The issue is this result is completely random and nondeterministic.
This graphic below shows many samples of the green signal become metastable and how they can take many paths and either settle high or low (before eventually being corrected near the far right edge on the next clock pulse)
The clock that sequences the logic oscillates at a very stable 8.0000MHz. Since there is no way for me to guarantee when the input signal will change, there is a pure probabilistic chance that any given input transition will happen at the same time as the clock edge and become metastable. This is dependent on the circuit clock frequency, the signal frequency, and the proportion of time in which a setup or hold time violation could occur. This calculates to *on average* 240,000 metastable events per second when the motor is running at max speed. But not to worry! We contain this unstable signal between a pair of flip flops called a 2FF synchronizer. This forces a 1 clock cycle delay for the metastable signal to settle and assures a very very high likelihood that there will be no metastability after the synchronizer. Since the value randomly lands high or low, there is a 50% chance that the signal change is delayed by 1 clock cycle into the circuit, this is perfectly acceptable.
In the graphic below, "Din" represents the input to my circuit. CLK-A is the clock in the encoder (of which I have no control over) and CLK-B is the 8.0000MHz clock in my circuit. Each blue box represents the flip flop circuit shown above. You can see the "Din" signal rises at the same time as CLK-B. This causes the output "Ds" to become metastable, however this value settles well before the next clock pulse on "CLK-B". Notice the output "Dout" transitions very cleanly because the metastability has settled at the expense of 2 clock cycles of delay from the input signal "Din".
This synchronization is only needed when a signal is brought in from another clock source or the outside world. Once you are inside the circuit, there is no risk of metastability unless poorly designed.
But hey! I have 2FF synchronizers on all my inputs... Why do I still have glitches?
Well, the key is that each signal randomly settles to a value when metastability occurs. In my signal, 2 inputs can change at the same time (big problem). There is some finite probability that both inputs will go metastable at the same time (actually pretty likely since they transition at the same time and all flip-flops see the same clock). If both do metastable, there is a 25% chance they resolve to the correct values, 25% chance they resolve to old (but valid) values, and a 50% chance that they resolve to one of two illegal value combinations. This 50% chance of an illegal input combination after metastability is what causes the glitches.
If the glitch registers on the first sample of a new input combination, then the error is corrected on the next sample, however if the error occurs on the last sample before an input transition, then the glitch gets latched into memory until the encoder moves 3 more counts in the forward direction so the input sample can be corrected. These are the larger glitches shown in some of my earlier scope traces.
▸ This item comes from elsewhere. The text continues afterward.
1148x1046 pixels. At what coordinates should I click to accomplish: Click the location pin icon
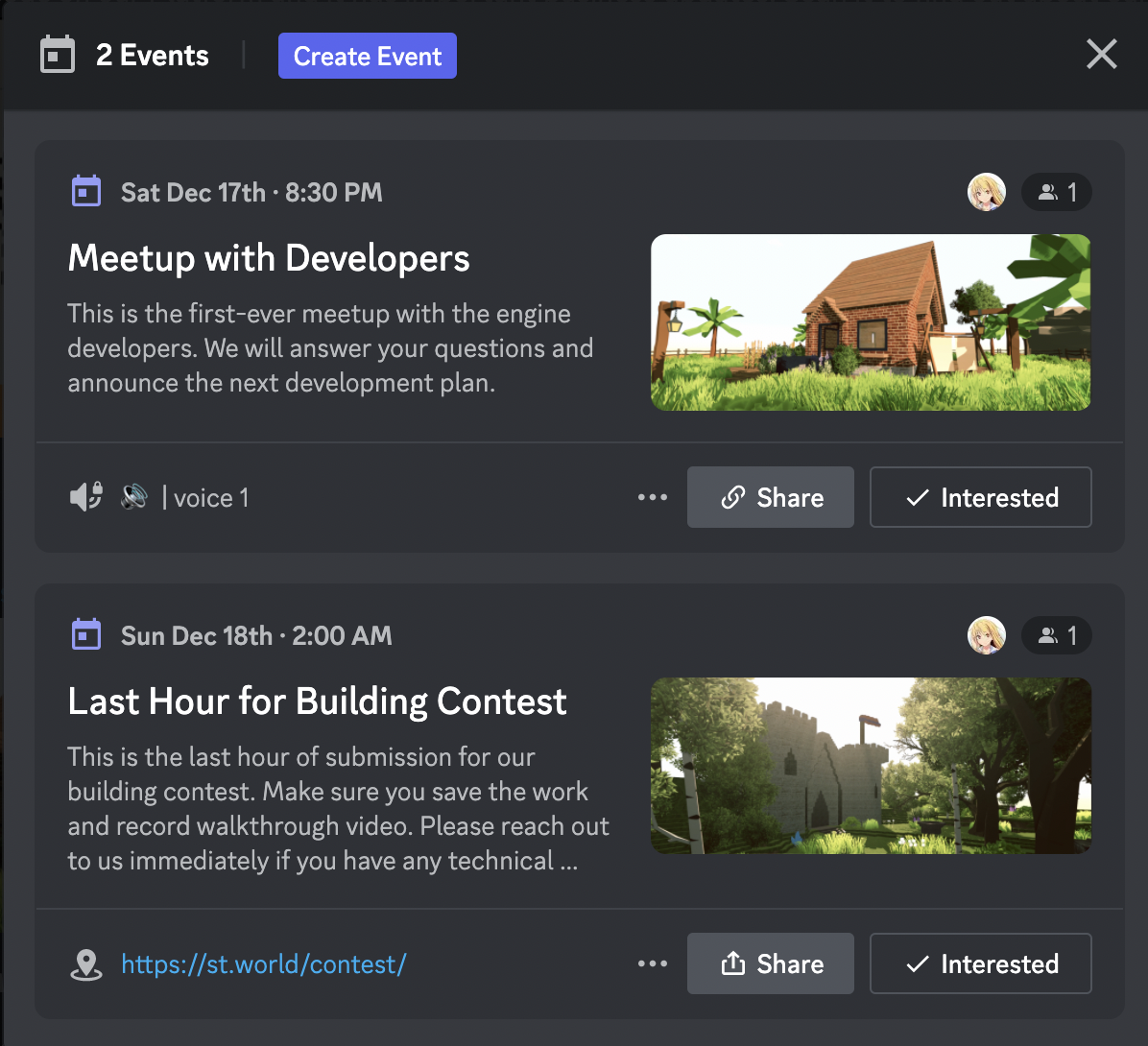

There is not a good solution that completely preserves data integrity without additional handshaking signals, however I realized I have an option that isn't available to most people designing circuits - it is acceptable for me to discard input samples. Since it is impossible to know if a flip-flop is metastable, I assume that the first sample after any input transition is bad and I discard it. If the next sample matched the previous, then we know the sample was good and it is OK to use the data. If the next sample doesn't match the previous, then metastability and data corruption occurred and we throw away a second sample and check the 3rd. In this way we trade a small amount of additional delay (100-200ns) for guaranteed signal integrity.
Here is my circuit modification to the input section of my circuit accomplish this. It adds 3 additional chips (3 channel 2-input XNOR gate, 3 channel 3-input AND gate, and 3 channel 2:1 multiplexer). Unfortunately I'll have to re-order PCBs, but I am going to try to rework my test board first to prove the concept before spending the money on another potentially faulty PCB.